### What the exercise asks
Find the word "will" in the records and copy every line where it occurs.

[Pixel coordinate grounding data]
/---

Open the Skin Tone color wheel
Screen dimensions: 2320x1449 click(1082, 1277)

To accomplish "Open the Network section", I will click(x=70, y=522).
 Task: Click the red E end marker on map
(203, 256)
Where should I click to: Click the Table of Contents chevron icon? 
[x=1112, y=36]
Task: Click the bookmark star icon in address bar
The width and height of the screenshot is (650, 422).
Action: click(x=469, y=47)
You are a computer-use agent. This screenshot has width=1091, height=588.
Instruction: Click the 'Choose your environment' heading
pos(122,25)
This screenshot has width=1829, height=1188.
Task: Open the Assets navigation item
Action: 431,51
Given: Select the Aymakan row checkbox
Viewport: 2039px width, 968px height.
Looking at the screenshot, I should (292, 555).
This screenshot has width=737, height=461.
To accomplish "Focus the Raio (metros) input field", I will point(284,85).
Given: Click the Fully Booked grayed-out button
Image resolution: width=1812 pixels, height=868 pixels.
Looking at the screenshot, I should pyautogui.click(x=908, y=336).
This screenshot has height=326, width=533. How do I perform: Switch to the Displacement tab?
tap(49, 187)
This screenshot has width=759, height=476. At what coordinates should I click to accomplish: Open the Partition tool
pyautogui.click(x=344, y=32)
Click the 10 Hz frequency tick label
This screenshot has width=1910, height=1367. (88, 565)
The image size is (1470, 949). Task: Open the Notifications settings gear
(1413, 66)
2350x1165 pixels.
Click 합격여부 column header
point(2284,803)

\---

### Answer to the problem
To accomplish "Open the Network section", I will click(x=70, y=522).
To accomplish "Focus the Raio (metros) input field", I will point(284,85).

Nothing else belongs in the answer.